> [EXCERPT PROVIDED]
━━━━━━━━━━━━━━━━
If you call 911 from a land-line telephone and you cannot speak, emergency responders can still be dispatched because your address appears on the 911 call taker’s screen.

It’s important to have at least one land-line phone that plugs directly into the wall. Cordless phones need electricity and won’t work during power outages.

From a cell phone:
When you call 911 from a cell phone, the 911 call taker will know your approximate location. It’s important that you can provide details about where the emergency is.

If you see an emergency while driving, pull over safely as soon as you can and call 911.

When you call 911, take note of distance markers or any other road signs and civic numbers in the immediate area. This will help emergency responders find your location.

Through an Internet phone service (VoIP):
When you call 911 over the internet, be aware that:

  • Your phone number and address may not be available to the 911 call taker
  • Your call may not be sent directly to a 911 call centre in Nova Scotia
  • If your power or internet service is interrupted, you will not be able to call 911

Text with 9-1-1 service; for those with hearing or speech impairments:
Nova Scotians who are deaf, deafened, hard of hearing or with speech impairments can use Text with 9-1-1 for emergency services. They must register their cell phone number with their wireless provider, and ensure they have a compatible cell phone. In an emergency, they call 9-1-1 and the emergency call centre will automatically receive notification to begin the conversation by text message.

With a TTY device:
911 call takers can receive 911 calls directly from individuals who are using a TTY device for the hearing or speech impaired.

When you don’t speak English or French:
911 call takers have access to interpreters in more than 170 languages.

Is your civic address visible from the street?

So emergency responders can find you quickly, make sure that:
  • your civic address is visible from the street, day or night. White numbers on a reflective blue background work best.
  • every person in your home or business knows the correct civic address.
  • you post the civic address by the telephone.
━━━━━━━━━━━━━━━━
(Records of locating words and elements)
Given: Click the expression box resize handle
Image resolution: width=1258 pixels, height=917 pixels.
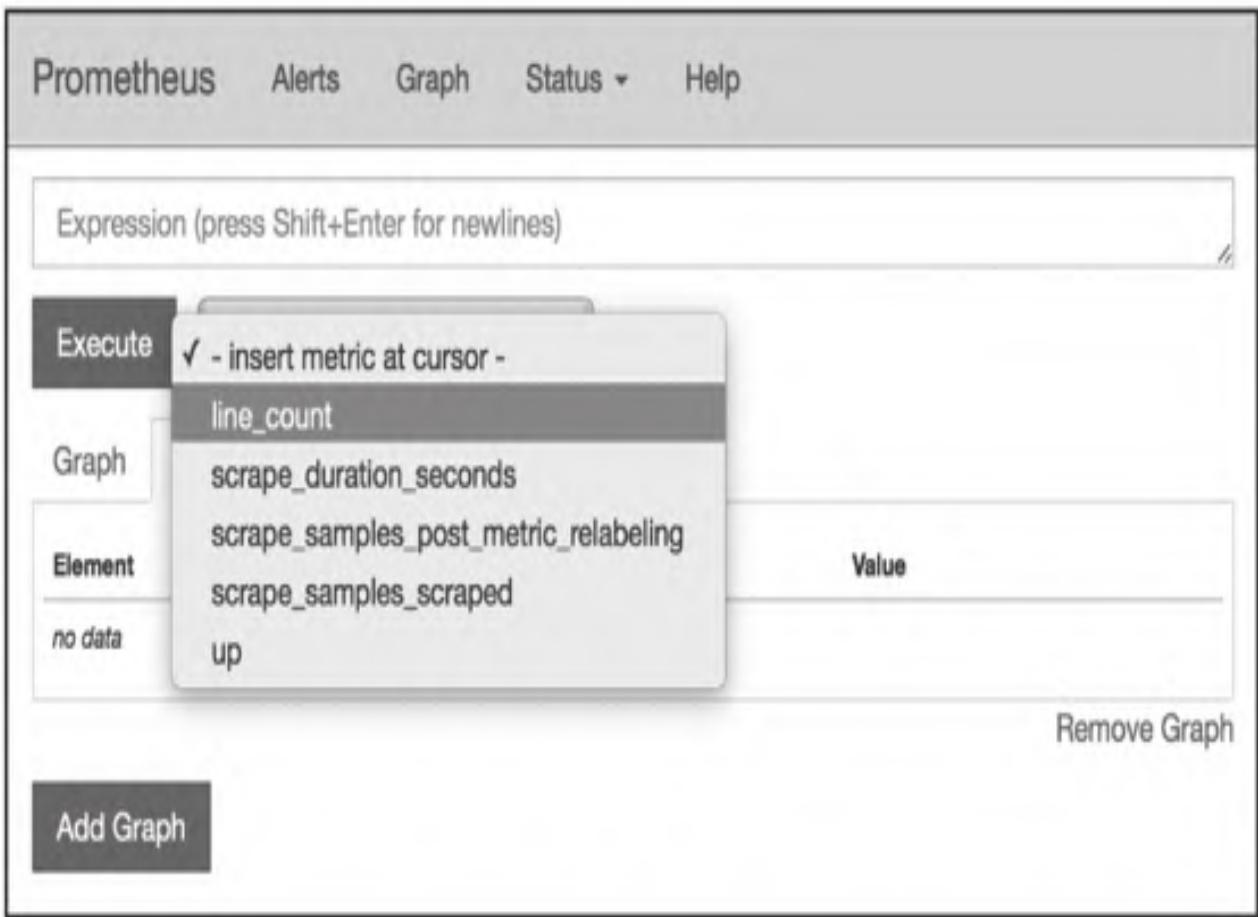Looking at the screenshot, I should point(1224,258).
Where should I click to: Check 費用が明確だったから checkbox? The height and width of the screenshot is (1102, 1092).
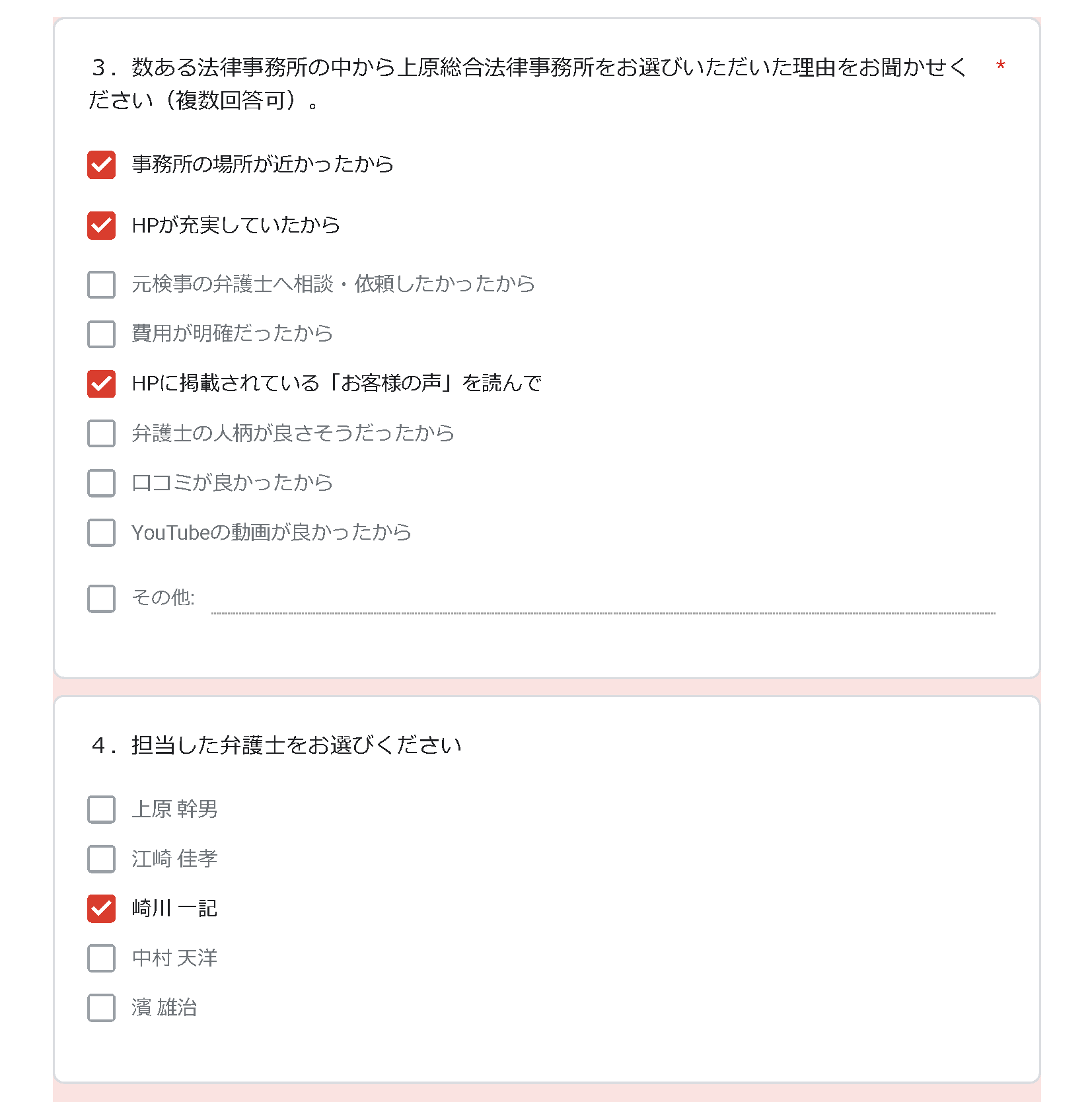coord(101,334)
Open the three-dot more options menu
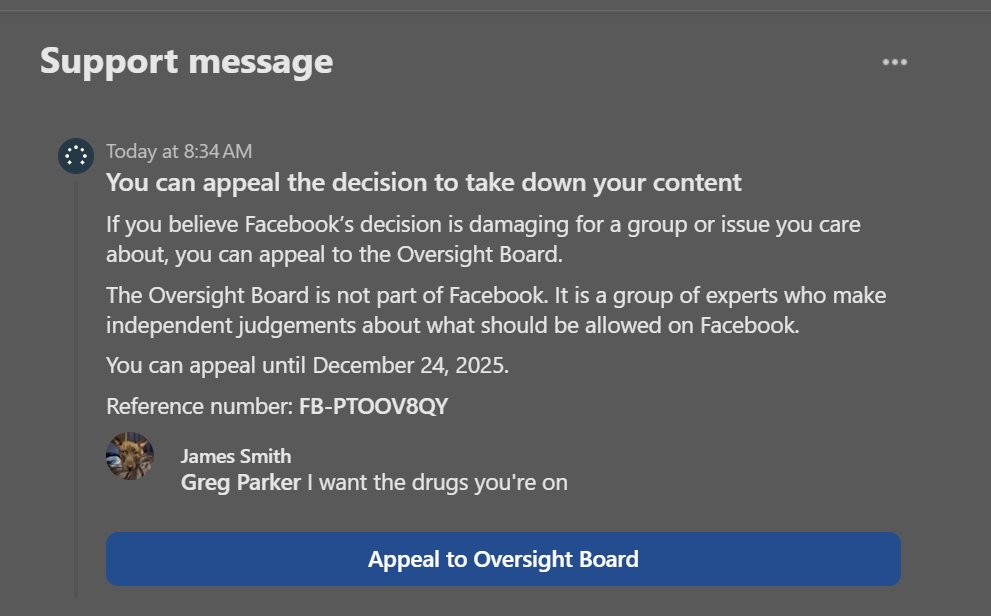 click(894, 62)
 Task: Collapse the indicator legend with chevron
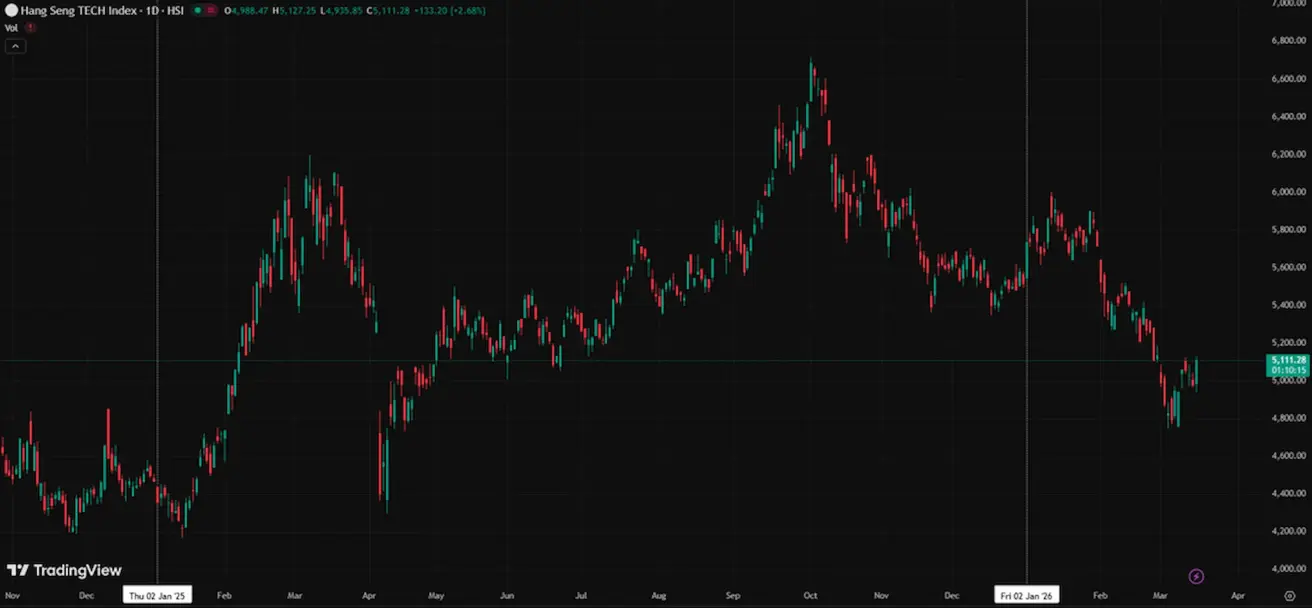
━━━━━━━━━━━━━━━━
> [TASKS TO COMPLETE]
- A) According to the 911 calling guide, how many languages do 911 call takers have interpreters for?
- B) From the 911 calling guide, reproduce the passage starting at "If you call" and ending at "during power outages.".

> [WORKED SOLUTIONS]
- A) More than 170 languages.

- B)
If you call 911 from a land-line telephone and you cannot speak, emergency responders can still be dispatched because your address appears on the 911 call taker’s screen.

It’s important to have at least one land-line phone that plugs directly into the wall. Cordless phones need electricity and won’t work during power outages.